What to do:
The answer is to be an exact copy of the lines below running from the line with "Toggle visibility of 3d-model glb layer" down to the line with "Task: Select the image-above-caption layout", both ends included, and nothing more.

>>>

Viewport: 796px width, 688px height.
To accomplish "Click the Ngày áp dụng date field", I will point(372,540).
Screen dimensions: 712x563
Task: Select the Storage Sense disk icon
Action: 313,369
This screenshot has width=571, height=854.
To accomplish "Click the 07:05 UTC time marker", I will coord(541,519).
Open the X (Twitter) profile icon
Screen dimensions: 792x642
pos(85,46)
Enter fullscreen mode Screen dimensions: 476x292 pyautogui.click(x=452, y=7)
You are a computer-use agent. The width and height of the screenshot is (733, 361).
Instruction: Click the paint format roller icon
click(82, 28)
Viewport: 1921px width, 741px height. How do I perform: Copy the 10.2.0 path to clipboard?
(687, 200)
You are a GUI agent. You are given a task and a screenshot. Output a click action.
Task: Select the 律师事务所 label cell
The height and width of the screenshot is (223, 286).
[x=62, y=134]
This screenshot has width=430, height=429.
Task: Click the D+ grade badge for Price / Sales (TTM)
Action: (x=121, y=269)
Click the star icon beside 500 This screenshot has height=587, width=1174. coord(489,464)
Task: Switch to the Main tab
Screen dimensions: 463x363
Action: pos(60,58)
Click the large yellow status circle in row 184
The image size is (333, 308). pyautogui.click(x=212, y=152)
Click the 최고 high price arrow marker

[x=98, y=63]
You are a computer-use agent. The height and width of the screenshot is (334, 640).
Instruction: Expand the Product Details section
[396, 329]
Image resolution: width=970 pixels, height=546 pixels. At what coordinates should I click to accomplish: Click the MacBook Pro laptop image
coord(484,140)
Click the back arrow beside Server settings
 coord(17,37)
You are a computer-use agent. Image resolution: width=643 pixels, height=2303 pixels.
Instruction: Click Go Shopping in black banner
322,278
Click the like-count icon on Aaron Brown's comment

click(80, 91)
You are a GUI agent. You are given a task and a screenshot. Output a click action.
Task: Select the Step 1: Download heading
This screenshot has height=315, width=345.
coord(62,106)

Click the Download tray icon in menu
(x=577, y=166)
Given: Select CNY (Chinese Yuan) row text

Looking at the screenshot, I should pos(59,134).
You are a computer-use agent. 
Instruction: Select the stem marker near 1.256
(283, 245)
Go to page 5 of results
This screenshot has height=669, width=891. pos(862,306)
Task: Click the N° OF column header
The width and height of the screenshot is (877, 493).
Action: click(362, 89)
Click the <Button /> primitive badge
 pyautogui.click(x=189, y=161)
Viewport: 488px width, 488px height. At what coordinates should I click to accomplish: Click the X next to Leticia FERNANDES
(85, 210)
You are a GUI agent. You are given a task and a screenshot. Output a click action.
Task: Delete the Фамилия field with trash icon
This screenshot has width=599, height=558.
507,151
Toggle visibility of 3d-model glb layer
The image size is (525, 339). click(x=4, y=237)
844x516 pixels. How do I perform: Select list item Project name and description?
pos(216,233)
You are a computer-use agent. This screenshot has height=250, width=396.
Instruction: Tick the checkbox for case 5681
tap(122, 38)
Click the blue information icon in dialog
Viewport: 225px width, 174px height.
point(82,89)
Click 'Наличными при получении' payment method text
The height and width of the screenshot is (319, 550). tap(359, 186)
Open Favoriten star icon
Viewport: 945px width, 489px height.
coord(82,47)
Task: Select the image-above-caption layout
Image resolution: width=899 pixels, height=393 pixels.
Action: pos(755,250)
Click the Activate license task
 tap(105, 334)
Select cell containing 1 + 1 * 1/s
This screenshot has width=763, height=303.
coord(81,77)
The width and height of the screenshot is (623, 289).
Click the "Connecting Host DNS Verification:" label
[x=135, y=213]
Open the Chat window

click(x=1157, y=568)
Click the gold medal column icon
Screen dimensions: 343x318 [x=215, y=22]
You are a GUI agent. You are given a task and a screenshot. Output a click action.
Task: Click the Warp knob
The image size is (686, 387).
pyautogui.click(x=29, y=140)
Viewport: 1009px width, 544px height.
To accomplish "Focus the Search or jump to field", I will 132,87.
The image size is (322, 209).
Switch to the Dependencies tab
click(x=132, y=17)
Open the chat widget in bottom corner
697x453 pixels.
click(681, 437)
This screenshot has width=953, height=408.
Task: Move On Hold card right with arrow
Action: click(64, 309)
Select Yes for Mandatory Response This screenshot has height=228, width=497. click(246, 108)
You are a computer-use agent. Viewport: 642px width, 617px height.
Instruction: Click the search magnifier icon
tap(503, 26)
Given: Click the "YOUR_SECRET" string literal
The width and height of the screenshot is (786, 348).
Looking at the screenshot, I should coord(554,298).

<<<

Exercise answer:
Toggle visibility of 3d-model glb layer
The image size is (525, 339). click(x=4, y=237)
844x516 pixels. How do I perform: Select list item Project name and description?
pos(216,233)
You are a computer-use agent. This screenshot has height=250, width=396.
Instruction: Tick the checkbox for case 5681
tap(122, 38)
Click the blue information icon in dialog
Viewport: 225px width, 174px height.
point(82,89)
Click 'Наличными при получении' payment method text
The height and width of the screenshot is (319, 550). tap(359, 186)
Open Favoriten star icon
Viewport: 945px width, 489px height.
coord(82,47)
Task: Select the image-above-caption layout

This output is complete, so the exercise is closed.